#### SOURCE
Coalescence Analysis

Analyze coalescence patterns and lineage dynamics.

def coalescence_times(self, backward: bool = True) -> Generator[float, None, None]:
    """
    Generate coalescence event times.

    Parameters:
    - backward (bool): Times going backward from present (True) or forward from root (False)

    Yields:
    - float: Times of successive coalescence events
    """

def coalescence_waiting_times(self, backward: bool = True) -> Generator[float, None, None]:
    """
    Generate waiting times between coalescence events.

    Parameters:
    - backward (bool): Going backward from present (True) or forward from root (False)

    Yields:
    - float: Waiting times between successive coalescence events
    """

def num_lineages_at(self, distance: float) -> int:
    """
    Count lineages at specified distance from root.

    Parameters:
    - distance (float): Distance from root

    Returns:
    - int: Number of lineages existing at given distance
    """

Usage examples:

import treeswift

tree = treeswift.read_tree_newick("((A:0.1,B:0.1):0.3,(C:0.2,D:0.2):0.2);")

# Coalescence times
print("Coalescence times (backward from present):")
for i, time in enumerate(tree.coalescence_times(backward=True)):
    print(f"  Event {i+1}: {time:.3f}")

# Waiting times between events
print("Waiting times between coalescence events:")
for i, wait_time in enumerate(tree.coalescence_waiting_times()):
    print(f"  Interval {i+1}: {wait_time:.3f}")

# Lineage count through time
print("Lineages at different distances from root:")
for dist in [0.0, 0.1, 0.2, 0.3, 0.4]:
    count = tree.num_lineages_at(dist)
    print(f"  Distance {dist}: {count} lineages")

Branch Length Analysis

Analyze patterns in branch lengths across the tree.

def avg_branch_length(self, terminal: bool = True, internal: bool = True) -> float:
    """
    Compute average length of selected branches.

    Parameters:
    - terminal (bool): Include terminal branches
    - internal (bool): Include internal branches

    Returns:
    - float: Average branch length
    """

def branch_lengths(self, terminal: bool = True, internal: bool = True) -> Generator[float, None, None]:
    """
    Generate branch lengths of selected branches.

    Parameters:
    - terminal (bool): Include terminal branches
    - internal (bool): Include internal branches

    Yields:
    - float: Branch lengths (None edges yield 0)
    """

def edge_length_sum(self, terminal: bool = True, internal: bool = True) -> float:
    """
    Sum all selected edge lengths.

    Parameters:
    - terminal (bool): Include terminal branches
    - internal (bool): Include internal branches

    Returns:
    - float: Total length of selected branches
    """

Usage examples:

import treeswift

tree = treeswift.read_tree_newick("((A:0.1,B:0.3):0.2,(C:0.4,D:0.1):0.5);")

# Branch length statistics
total_length = tree.edge_length_sum()
avg_length = tree.avg_branch_length()
print(f"Total tree length: {total_length:.3f}")

#### SET EXERCISE A
Repeat the rows verbatim, everything from the first row down to the line containing "(x=171, y=472)", with both ends included.

Items from a dataset:
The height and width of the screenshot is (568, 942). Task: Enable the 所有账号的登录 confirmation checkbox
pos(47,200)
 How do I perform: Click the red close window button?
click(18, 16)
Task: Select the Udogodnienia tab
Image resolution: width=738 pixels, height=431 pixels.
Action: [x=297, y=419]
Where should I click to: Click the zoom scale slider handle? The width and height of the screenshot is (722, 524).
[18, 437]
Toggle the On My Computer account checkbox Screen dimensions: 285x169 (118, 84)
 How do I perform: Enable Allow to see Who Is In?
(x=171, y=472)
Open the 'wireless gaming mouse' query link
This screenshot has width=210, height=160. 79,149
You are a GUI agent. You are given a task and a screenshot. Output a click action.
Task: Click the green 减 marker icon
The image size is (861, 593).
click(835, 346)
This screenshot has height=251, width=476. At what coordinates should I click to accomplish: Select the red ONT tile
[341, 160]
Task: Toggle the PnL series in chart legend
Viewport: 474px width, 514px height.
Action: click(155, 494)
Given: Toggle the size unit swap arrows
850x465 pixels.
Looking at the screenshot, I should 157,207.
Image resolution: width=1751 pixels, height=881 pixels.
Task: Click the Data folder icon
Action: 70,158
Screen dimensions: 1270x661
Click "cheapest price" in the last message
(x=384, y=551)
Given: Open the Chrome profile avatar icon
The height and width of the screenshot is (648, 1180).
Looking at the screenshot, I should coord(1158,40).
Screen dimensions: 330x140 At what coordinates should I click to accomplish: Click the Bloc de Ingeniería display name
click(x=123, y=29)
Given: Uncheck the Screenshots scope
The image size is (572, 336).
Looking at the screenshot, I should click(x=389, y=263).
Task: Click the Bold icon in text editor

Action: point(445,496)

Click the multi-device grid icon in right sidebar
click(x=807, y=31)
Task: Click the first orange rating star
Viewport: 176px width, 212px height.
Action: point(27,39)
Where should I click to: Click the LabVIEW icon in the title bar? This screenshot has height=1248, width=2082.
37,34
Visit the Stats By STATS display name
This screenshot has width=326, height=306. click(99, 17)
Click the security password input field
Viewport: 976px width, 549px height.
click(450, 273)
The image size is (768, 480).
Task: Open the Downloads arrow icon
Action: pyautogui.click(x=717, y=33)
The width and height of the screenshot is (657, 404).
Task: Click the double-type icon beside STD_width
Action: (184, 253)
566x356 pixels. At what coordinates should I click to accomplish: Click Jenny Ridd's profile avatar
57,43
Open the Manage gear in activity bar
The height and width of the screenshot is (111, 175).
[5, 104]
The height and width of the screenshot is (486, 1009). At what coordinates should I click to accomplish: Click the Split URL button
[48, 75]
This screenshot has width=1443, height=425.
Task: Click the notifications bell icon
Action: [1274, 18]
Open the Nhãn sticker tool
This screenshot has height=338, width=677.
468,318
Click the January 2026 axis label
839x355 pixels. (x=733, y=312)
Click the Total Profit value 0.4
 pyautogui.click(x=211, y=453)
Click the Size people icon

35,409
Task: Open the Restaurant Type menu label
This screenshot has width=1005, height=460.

#### SET EXERCISE B
Transcribe the part of the TreeSwift documentation running from "Generate waiting times" down to "distance from root.", word for word.

#### PROBLEM SOLUTION A
The height and width of the screenshot is (568, 942). Task: Enable the 所有账号的登录 confirmation checkbox
pos(47,200)
 How do I perform: Click the red close window button?
click(18, 16)
Task: Select the Udogodnienia tab
Image resolution: width=738 pixels, height=431 pixels.
Action: [x=297, y=419]
Where should I click to: Click the zoom scale slider handle? The width and height of the screenshot is (722, 524).
[18, 437]
Toggle the On My Computer account checkbox Screen dimensions: 285x169 (118, 84)
 How do I perform: Enable Allow to see Who Is In?
(x=171, y=472)

#### PROBLEM SOLUTION B
Generate waiting times between coalescence events.

    Parameters:
    - backward (bool): Going backward from present (True) or forward from root (False)

    Yields:
    - float: Waiting times between successive coalescence events
    """

def num_lineages_at(self, distance: float) -> int:
    """
    Count lineages at specified distance from root.